[AUFGABEN]
(a) Bearbeite bitte den Text zum Gaismair-Jahrbuch 2021: Gib den Abschnitt von „Ein regionalhistorischer Schwerpunkt“ bis „Christoph W. Bauer.“ wieder und setze dabei „Gespräch“ an die Stelle von „Interview“.
(b) Beantworte anhand des Textes zum Gaismair-Jahrbuch 2021 diese Fragen:
(i) Welche Schriftstellerin wird geehrt?
(ii) Wer bestreitet den Literaturteil?
(iii) Wann erfolgt die Präsentation des Jahrbuchs?

Gaismair-Jahrbuch 2021. Ohne Maske

Ein zentrales Thema des Gaismair-Jahrbuchs 2021 ist das Corona-Virus: die Reaktion der Tiroler Politik und die Folgen für Frauen, Asylsuchende und Armutsgefährdete. Ein Schwerpunkt beschäftigt sich mit der Anerkennung der Jenischen aus verschiedenen Perspektiven, in Österreich und auf europäischer Ebene, ein anderer mit dem Mentoring für MigrantInnen zur Jobsuche und der Ehrung der Schriftstellerin Rosmarie Thüminger.

Das Kapitel zum Nationalsozialismus ruft das vergessene Durchgangslager Wörgl, den Widerstandskämpfer Hans Vogl und die Familie Grünmandl in Erinnerung. Ein Beitrag analysiert die missglückte Neugestaltung des Kriegerdenkmals der Universität Innsbruck.

Ein regionalhistorischer Schwerpunkt zu sozialen Bewegungen umfasst ein Interview mit Volker Schönwiese, einem zentralen Protagonisten der österreichischen Behindertenbewegung, und thematisiert die Rolle von Migration bei der Bewertung von Protesten sowie die Bedeutung transnationaler Netzwerke für regionale Frauenbewegungen.

Im Feld der visuellen Kunst werden zwei künstlerische Eingriffe in den städtischen Raum vorgestellt: das feministische Projekt SOLANGE sowie das Geflüchteten- und Mobilitätsprojekt Die MobilitäterInnen. Den Literaturteil bestreitet Christoph W. Bauer.

Die Schwerpunkte des Gaismair-Jahrbuches 2021:

  • EIN VIRUS UND SEINE FOLGEN
  • SOZIALE BEWEGUNGEN – REGIONALHISTORISCH BETRACHTET
  • ANERKENNUNG DER JENISCHEN
  • VOM FÖRDERN UND EHREN
  • KÜNSTLERISCHE EINGRIFFE IN DEN STÄDTISCHEN RAUM
  • WAS ERINNERN – WIE GEDENKEN?
  • LITERATUR

Gaismair-Jahrbuch 2021, Inhaltsverzeichnis und die Einleitungen zu den Schwerpunkten.pdf (1.3 MB)

Die Präsentation des Jahrbuchs erfolgt, sobald die Durchführung von Kulturveranstaltungen wieder erlaubt ist.

[DATENSATZINHALT]
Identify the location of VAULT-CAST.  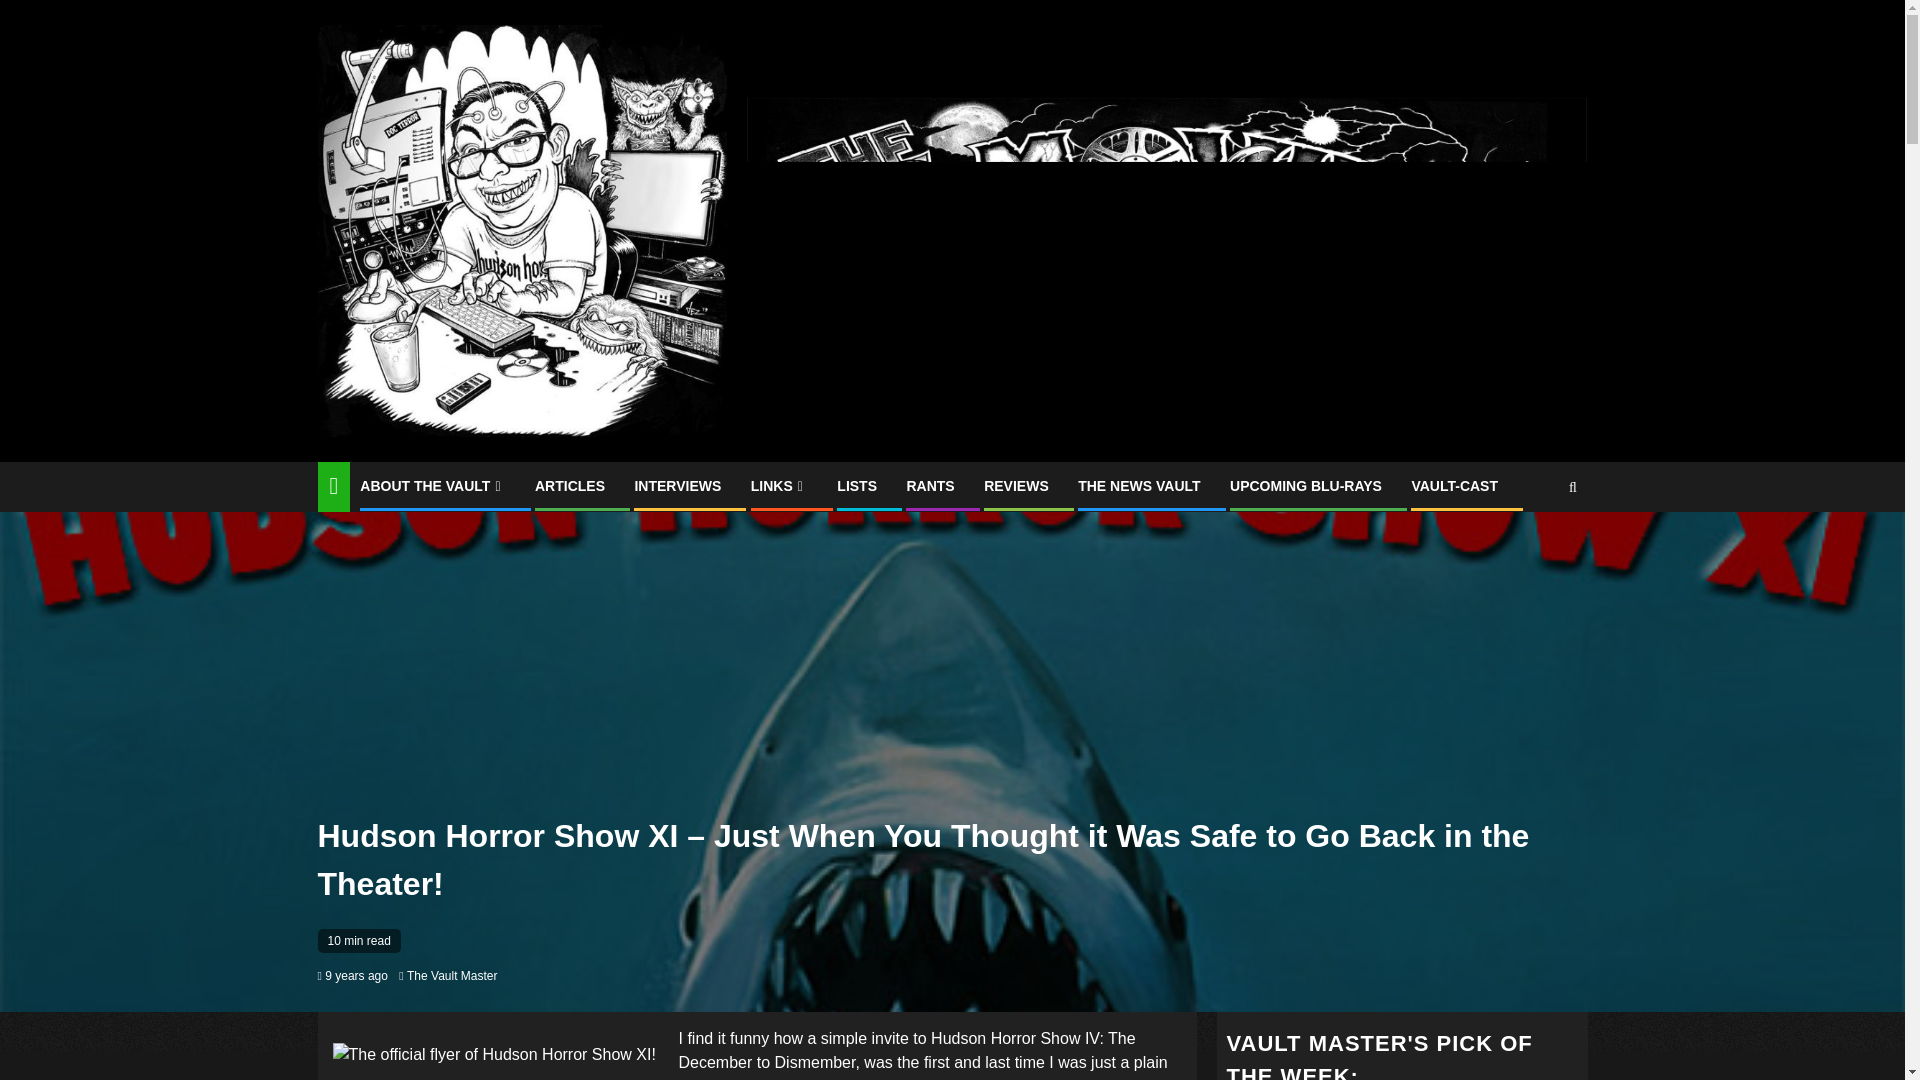
(1454, 486).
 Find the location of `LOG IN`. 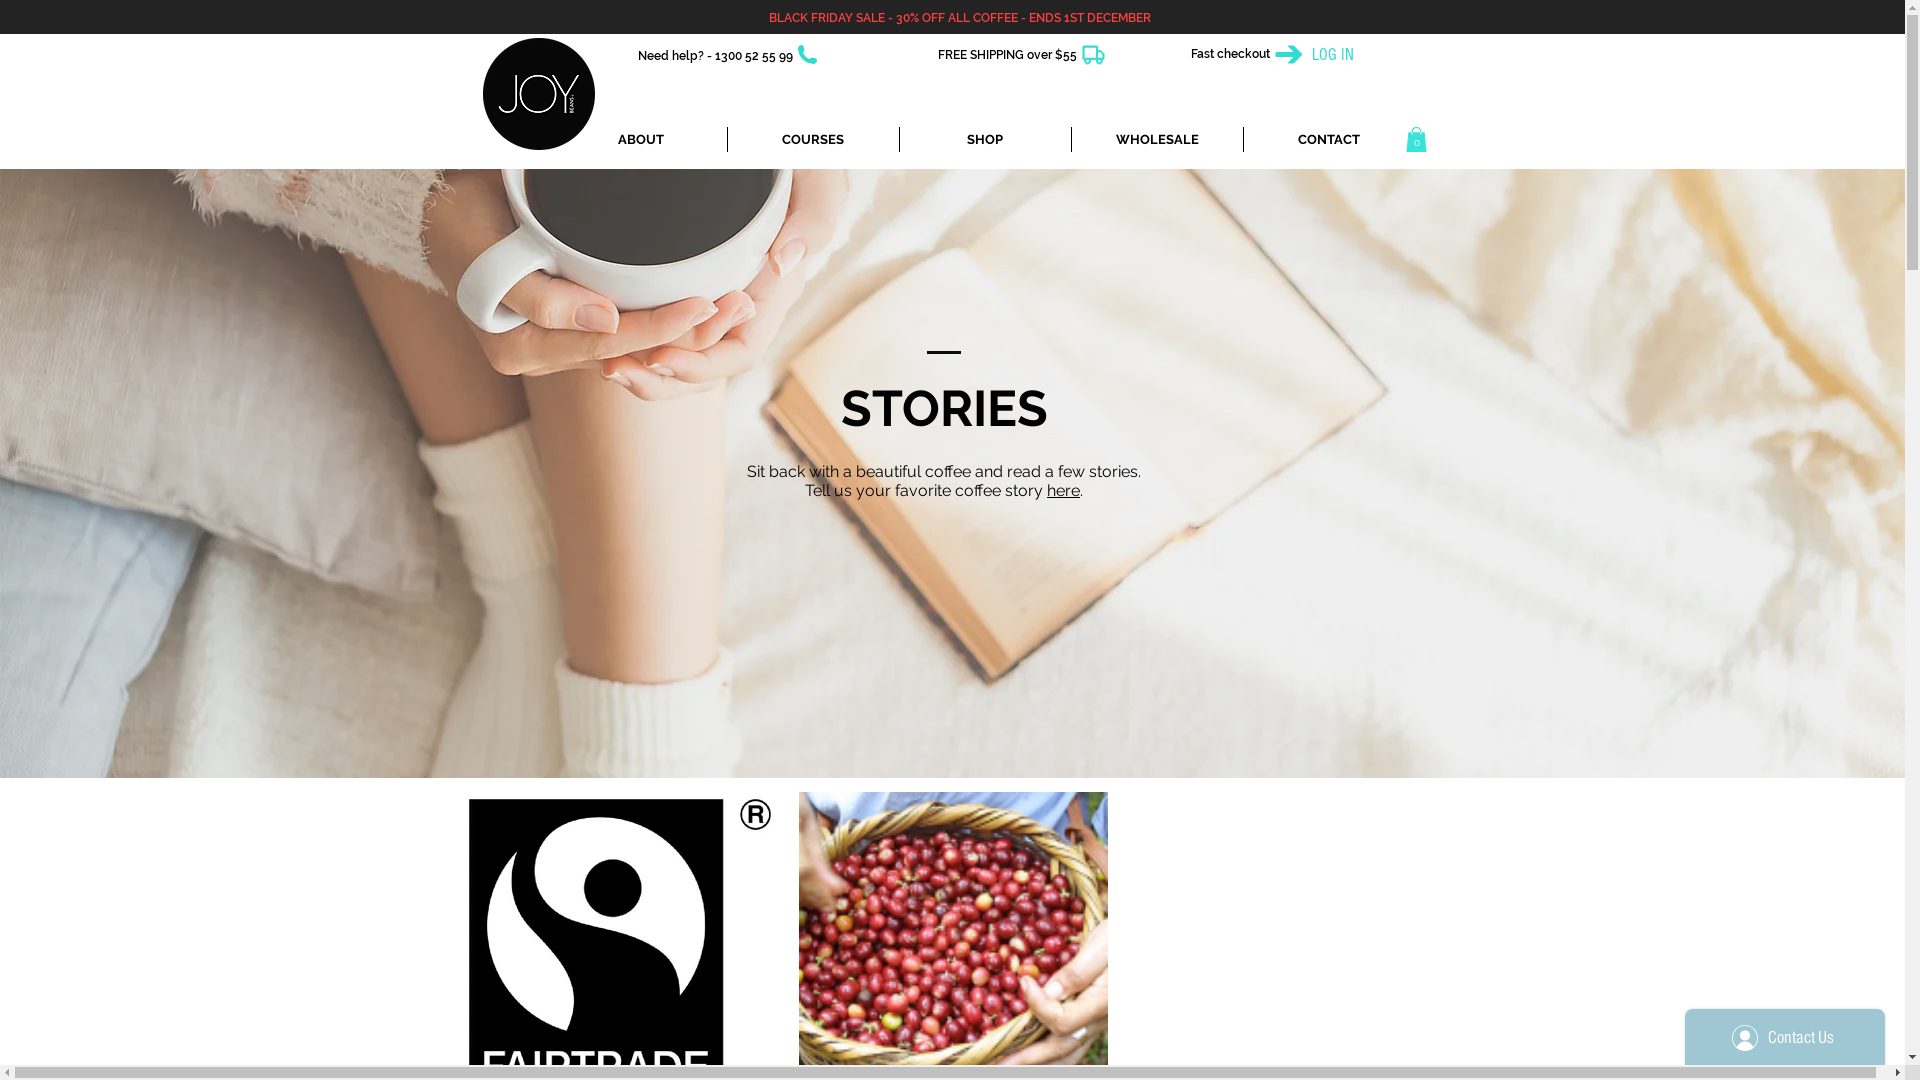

[ANTWORTEN JE AUFGABE]
(a)
Ein regionalhistorischer Schwerpunkt zu sozialen Bewegungen umfasst ein Gespräch mit Volker Schönwiese, einem zentralen Protagonisten der österreichischen Behindertenbewegung, und thematisiert die Rolle von Migration bei der Bewertung von Protesten sowie die Bedeutung transnationaler Netzwerke für regionale Frauenbewegungen.

Im Feld der visuellen Kunst werden zwei künstlerische Eingriffe in den städtischen Raum vorgestellt: das feministische Projekt SOLANGE sowie das Geflüchteten- und Mobilitätsprojekt Die MobilitäterInnen. Den Literaturteil bestreitet Christoph W. Bauer.

(b)
(i) Rosmarie Thüminger
(ii) Christoph W. Bauer
(iii) Sobald die Durchführung von Kulturveranstaltungen wieder erlaubt ist